Wednesday, March 4

Saint Laurent Fall 2026 Ready-to-Wear Collection


This year is the 60th anniversary of Yves Saint Laurent’s first Smoking. That terminology might need some translation these days. In 2026 parlance, it’s the black tuxedo suit, tailored for a woman. Back in 1966 it represented—even fomented—a social revolution, abetting women in their assertion of equality to men.

Countless designers have played around with tuxes ever since, but as Anthony Vaccarello reminded us again, Saint Laurent is its rightful spiritual home.

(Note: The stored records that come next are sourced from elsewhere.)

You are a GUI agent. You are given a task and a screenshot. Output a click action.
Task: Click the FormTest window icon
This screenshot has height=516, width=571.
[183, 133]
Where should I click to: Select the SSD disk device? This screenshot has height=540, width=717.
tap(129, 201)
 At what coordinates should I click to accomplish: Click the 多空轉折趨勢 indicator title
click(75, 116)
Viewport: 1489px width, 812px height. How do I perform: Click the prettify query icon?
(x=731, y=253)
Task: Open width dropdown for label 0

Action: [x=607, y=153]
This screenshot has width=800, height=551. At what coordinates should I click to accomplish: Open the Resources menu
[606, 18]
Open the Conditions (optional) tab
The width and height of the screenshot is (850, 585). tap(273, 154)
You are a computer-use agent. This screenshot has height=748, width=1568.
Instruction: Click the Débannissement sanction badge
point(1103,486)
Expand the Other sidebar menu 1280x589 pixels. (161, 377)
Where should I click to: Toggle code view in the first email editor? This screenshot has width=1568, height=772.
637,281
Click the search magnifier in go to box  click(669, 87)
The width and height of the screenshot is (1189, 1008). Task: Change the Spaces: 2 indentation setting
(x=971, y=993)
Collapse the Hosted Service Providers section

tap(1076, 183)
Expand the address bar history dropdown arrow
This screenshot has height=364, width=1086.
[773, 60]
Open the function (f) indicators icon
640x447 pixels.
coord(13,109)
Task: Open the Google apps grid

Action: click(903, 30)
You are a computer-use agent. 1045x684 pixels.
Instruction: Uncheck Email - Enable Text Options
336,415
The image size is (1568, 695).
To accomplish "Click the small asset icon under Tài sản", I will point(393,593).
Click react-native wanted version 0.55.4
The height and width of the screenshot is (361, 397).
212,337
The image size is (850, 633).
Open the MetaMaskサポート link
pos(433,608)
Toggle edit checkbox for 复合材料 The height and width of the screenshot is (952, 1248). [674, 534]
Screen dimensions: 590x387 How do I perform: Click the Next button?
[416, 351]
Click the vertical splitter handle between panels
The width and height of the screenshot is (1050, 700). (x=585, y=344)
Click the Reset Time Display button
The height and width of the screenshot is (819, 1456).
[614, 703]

After exploring massively-volumed evening dresses last season, he opened his fall show with eight dark trouser suits with nothing underneath them, and had added a total of 14 by the time the show was finished.

Rigor and focus is everything to this creative director. Backstage, he was saying that he’d taken the sloping shoulder line from his latest men’s tailoring, but made everything else fluid and unlined in his women’s suits. The repetition of these looks inevitably led the eye to the hair—side parted, gelled, pulled back into a bun—and to Pat McGrath’s smoky eyeshadow, cheekbone shading and glossy dark red lips. An accurate simulation of Saint Laurent makeup as seen in Helmut Newton photos and the brand’s ads from the 1970s and ’80s.

Fetish-y decadent hardcore chic hit another register in Vaccarello’s counterpoint to the Smoking: another long series of silicone-covered lingerie lace body-dresses, interspersed with two high-shine rubber raincoats. Like Demna’s Gucci in Milan, it read as a declaration that sex is back on the fashion agenda, and so is a singular body type.